▶ _TASK DIRECTIONS_
No pictures belong in the copy. Retype exactly, and only, the stretch of lines below from the one with "Go to Automotive breadcrumb" through the one with "Expand the Source".
[Opening RECORDS TO USE section]
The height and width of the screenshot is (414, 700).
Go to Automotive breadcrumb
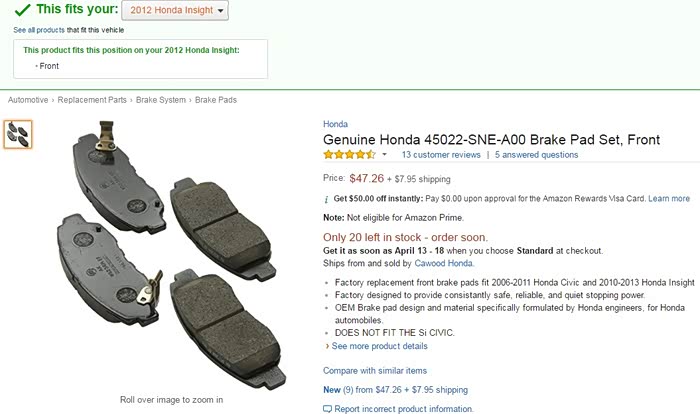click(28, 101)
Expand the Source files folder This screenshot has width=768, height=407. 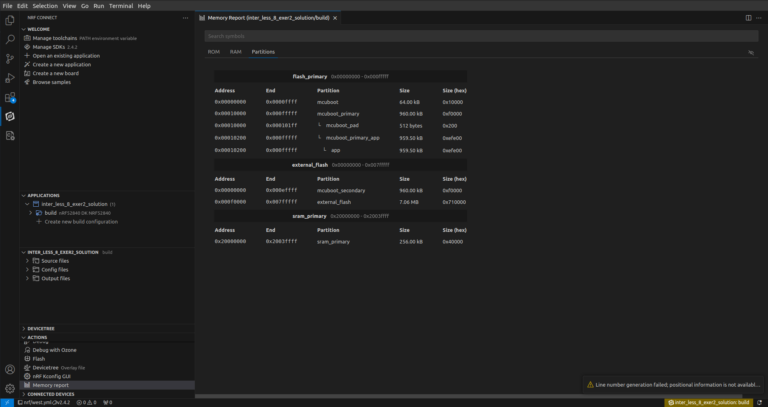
[Closing RECORDS TO USE section]
[Opening RECORDS TO USE section]
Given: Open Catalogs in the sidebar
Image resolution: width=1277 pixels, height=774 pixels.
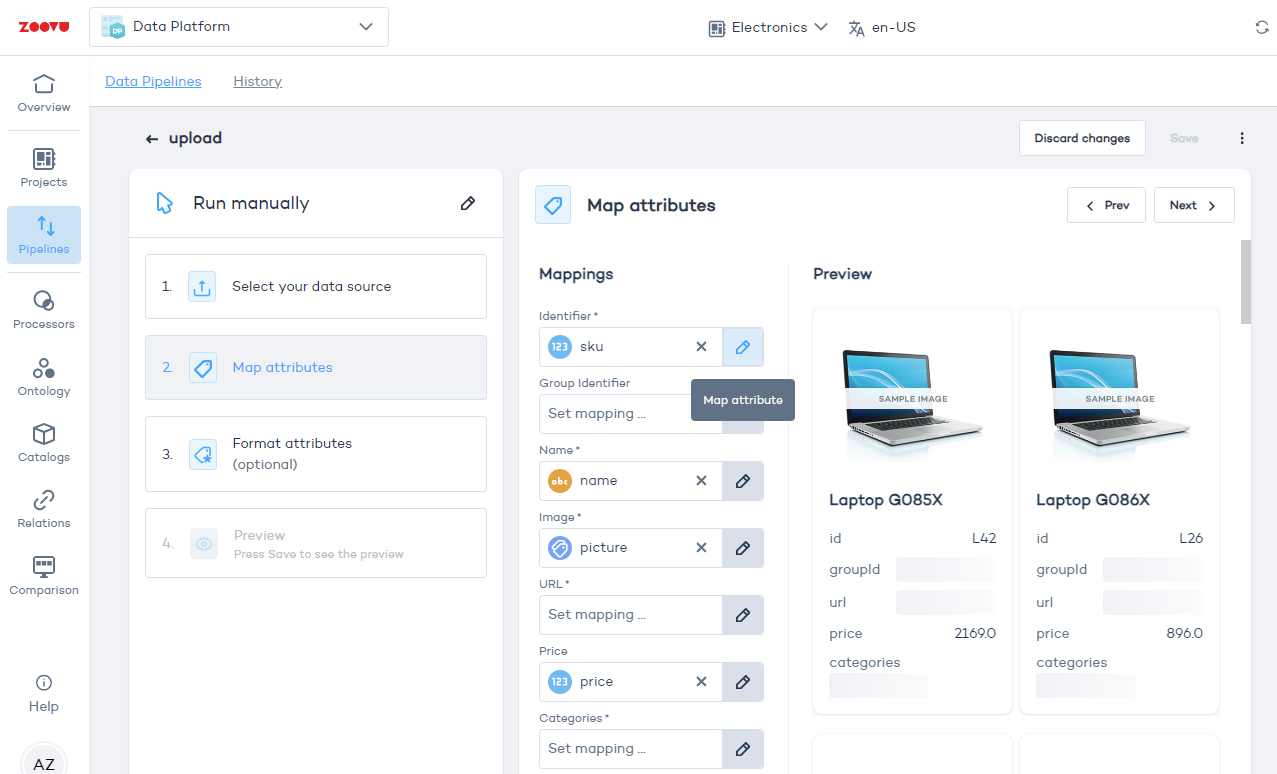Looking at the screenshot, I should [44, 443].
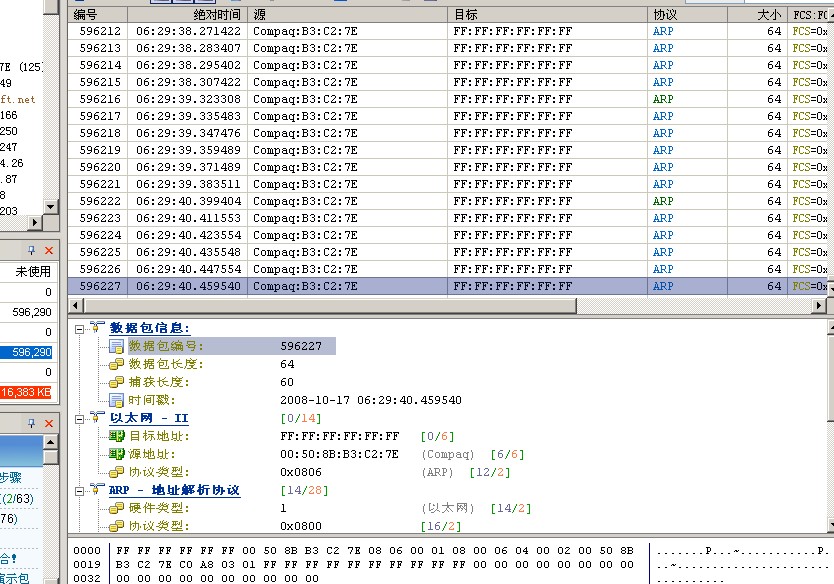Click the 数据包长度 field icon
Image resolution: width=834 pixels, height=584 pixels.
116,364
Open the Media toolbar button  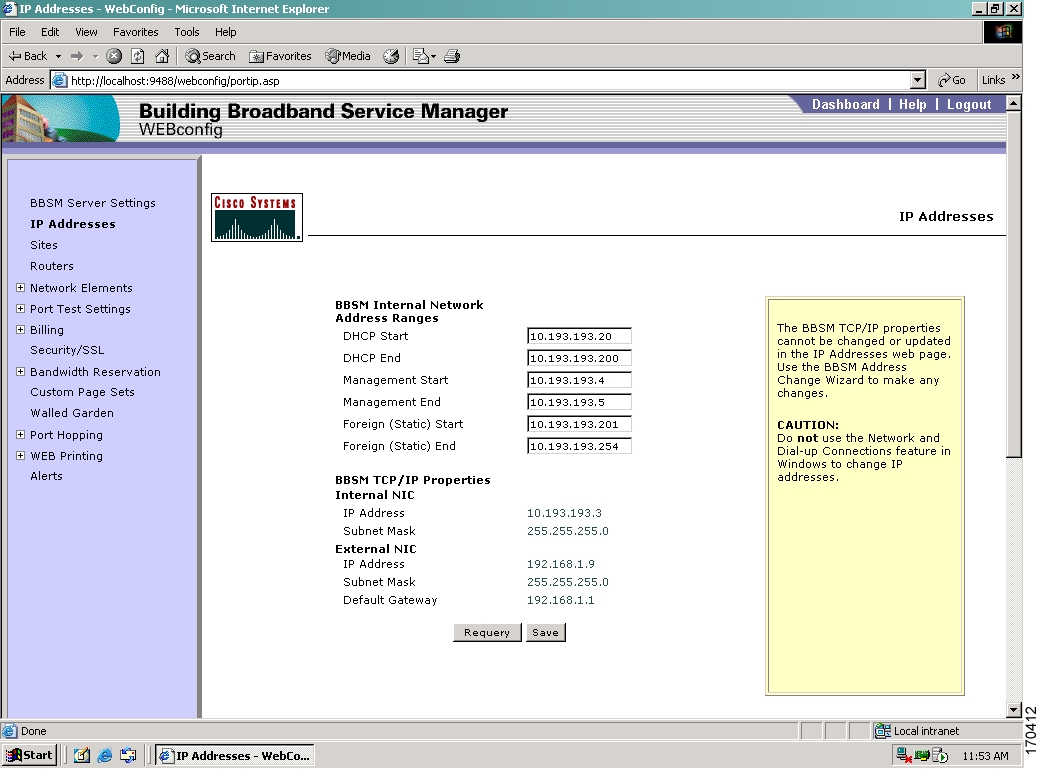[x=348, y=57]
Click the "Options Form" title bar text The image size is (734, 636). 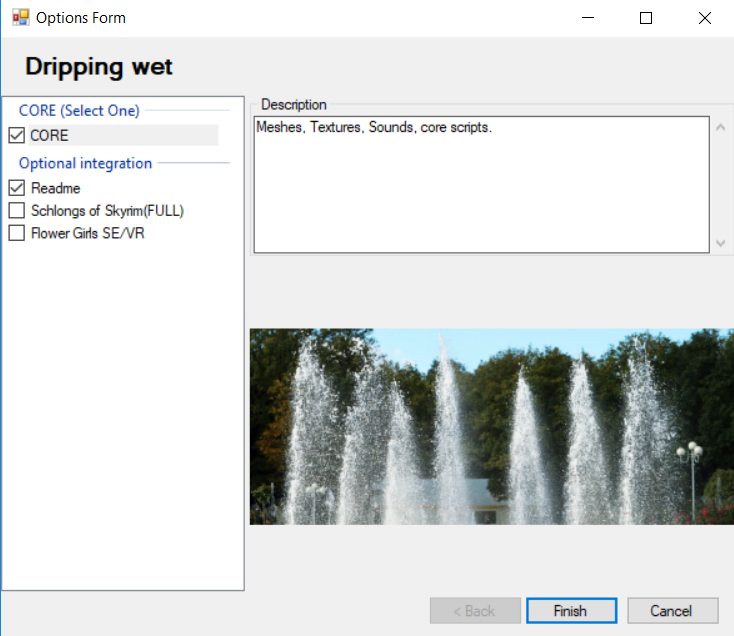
[Closing RECORDS TO USE section]
[Opening RECORDS TO USE section]
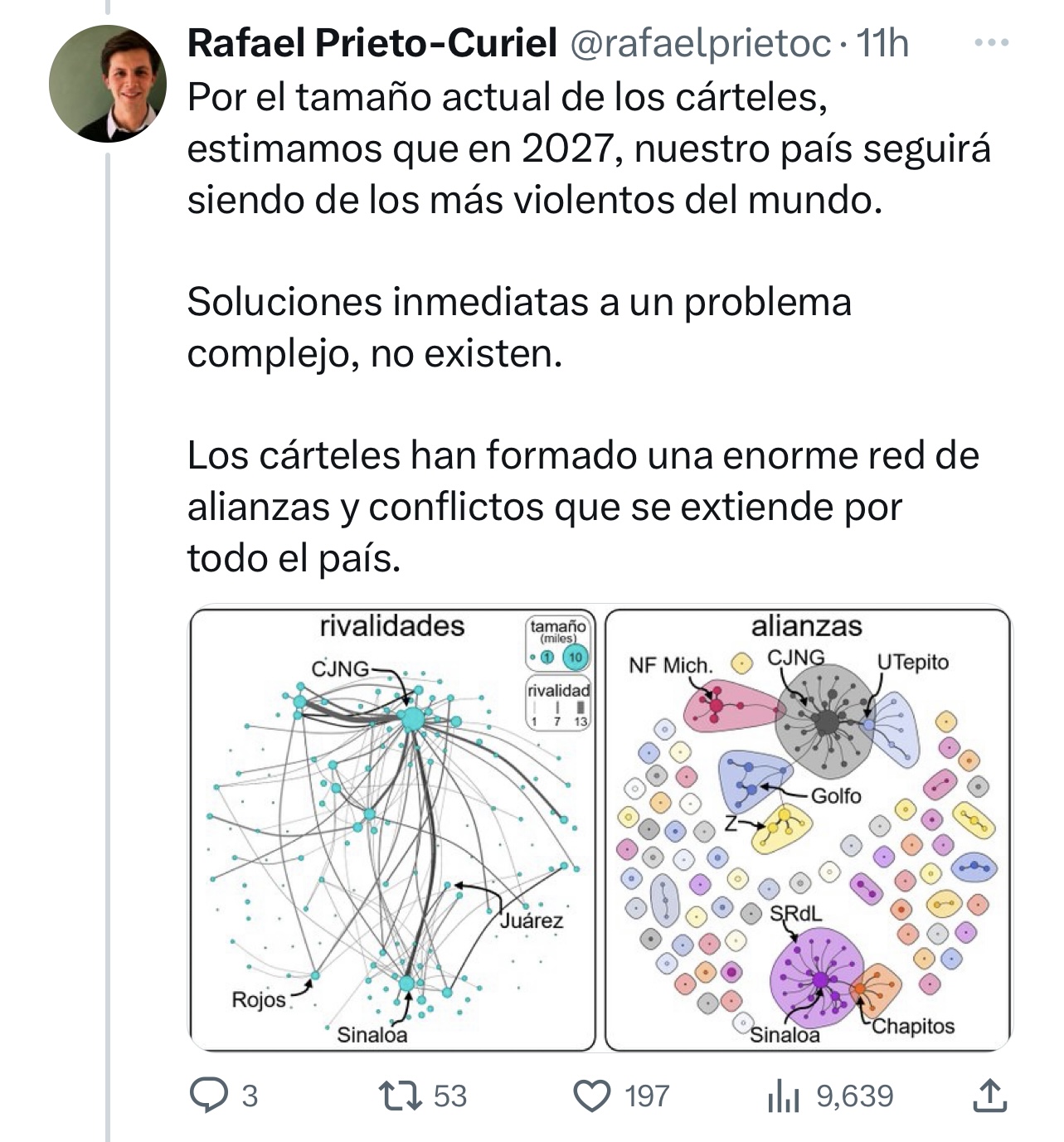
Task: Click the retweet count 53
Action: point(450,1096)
[Closing RECORDS TO USE section]
▶ _TASK SOLUTION_
Go to Automotive breadcrumb
click(28, 101)
Expand the Source files folder This screenshot has width=768, height=407. 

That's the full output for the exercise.